2007: The Online Video Era?
Guess what was embedded in both the lonelygirl15 and Google features in Wired’s December online version? Clickable video of lonelygirl15 along with an array of other YouTube spectaculars, including Noah Kalina’s “Everyday/Work in Progress,” which depicts daily photos of Noah for six years streamed into a 5-minute video.
Just as Noah’s video reminds us that we’re all a work in progress, interviewees for this story consistently returned to one theme regarding the online video quest: It’s all a work in progress.
Conceiving Content
With any work in progress there is a starting point. And although many publishers don’t service audiences similar to Wired, they can still experience a successful reader bond with video. It all comes down to the market—the seed for aggregating the most eyeballs, and revenue. So says Eric Shanfelt, Penton Media’s director of online media. Before getting into video too deep, he suggests publishers brainstorm programming ideas to create content that will tune-in to audience and advertiser demand.
“And you don’t have to be a consumer magazine to do this well,” he says. “Video has a strong place in b-to-bs. … I believe carefully crafted content combined with sponsorship-based models will work for them,” says Shanfelt.

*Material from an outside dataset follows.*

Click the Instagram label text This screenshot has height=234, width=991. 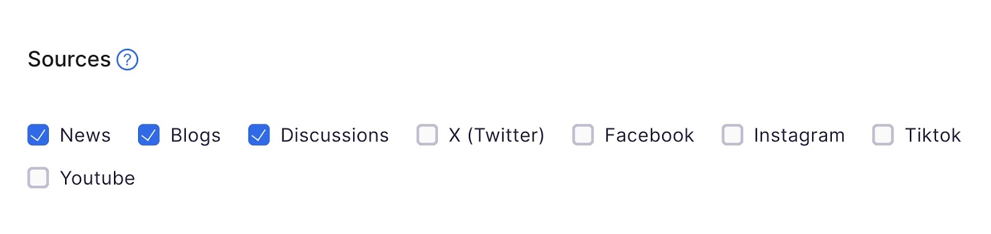[800, 136]
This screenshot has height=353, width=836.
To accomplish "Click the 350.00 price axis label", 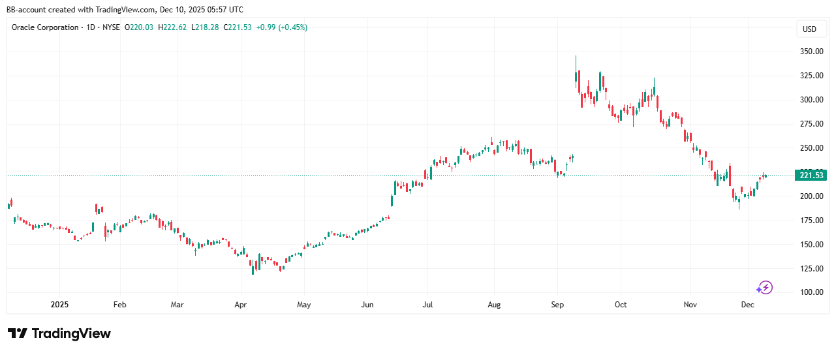I will (x=810, y=52).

He also says a little trial and error wouldn’t hurt, and he should know. The pool of Penton publications is undergoing a sort of video experiment in which various forms of content are bubbling, swirling and boiling.

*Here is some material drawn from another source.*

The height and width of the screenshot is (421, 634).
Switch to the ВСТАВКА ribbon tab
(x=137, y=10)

For starters, there’s the Lodging Hospitality site—LHTVOnline.com—which Shanfelt describes as a direct-revenue-producing entity with interviews with CEOs and general managers for major hotel and motel firms. The video guests talk about their latest endeavors to an audience of real estate developers anxious to build their own chains. This site got its legs at the end of 2006 and will be running with more style in 2007, reports Shanfelt.